The free software movement being fragmented is a good thing. GitHub is the land of trends: web developers using Mac OS X who make apps with the latest trendy frameworks like React and Angular (if you think that's a misportrayal, look at the first three pages of the most starred repositories on GitHub[2]). These people don't care about the free software movement, they're just following the current trends, one of which is "Open Source". But if they really cared about free software, they would not be using Mac OS X or GitHub, which requires you to run nonfree JavaScript code in your browser to report issues, open pull requests, etc.

The serious projects that do care about free software don't use GitHub.

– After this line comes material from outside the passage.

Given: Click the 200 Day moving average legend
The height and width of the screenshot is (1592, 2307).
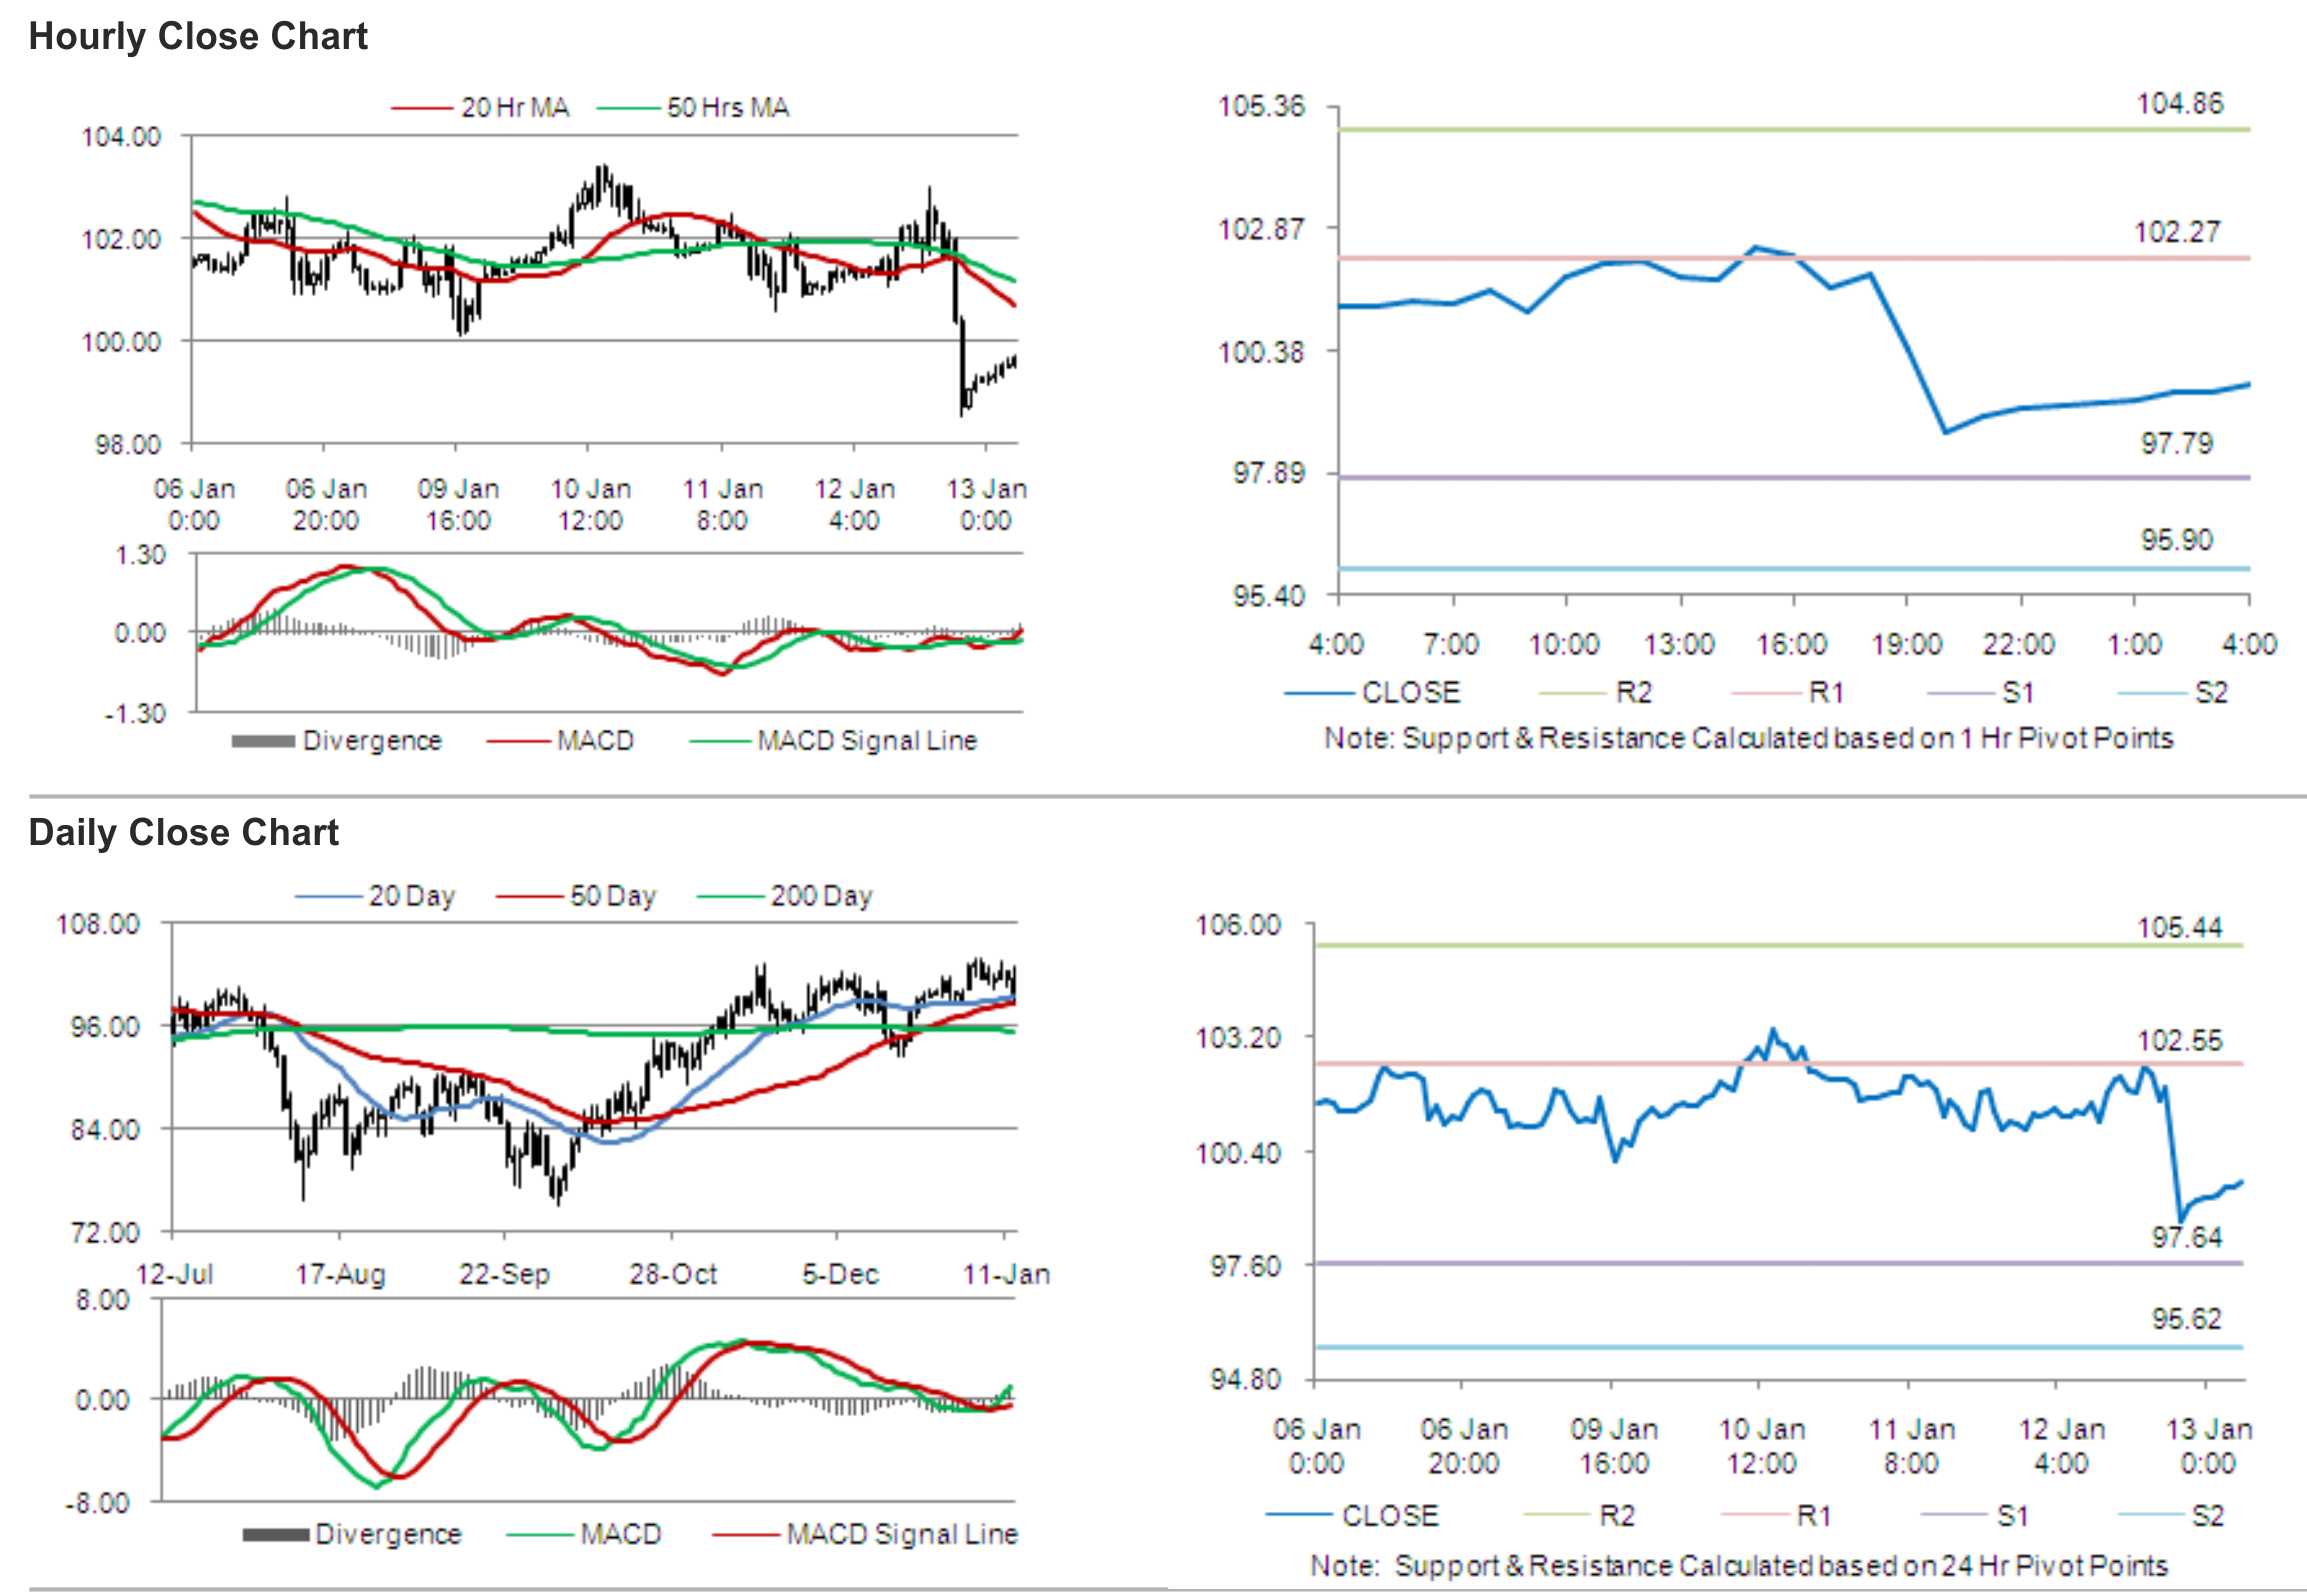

[1]: See Mike Gerwitz's GitHub Does Not Value Software Freedom: https://mikegerwitz.com/about/githubbub

[2]: https://github.com/search?q=stars:%3E1&s=stars&type=Reposito...




As someone who sometimes feels like the only one who remembers both the world before GitHub-style pull requests and the benefits that patches have over them, I can appreciate your ode to patches and the way that Git was designed to handle them. Not really excited about your no-true-Scotsman-ing, though.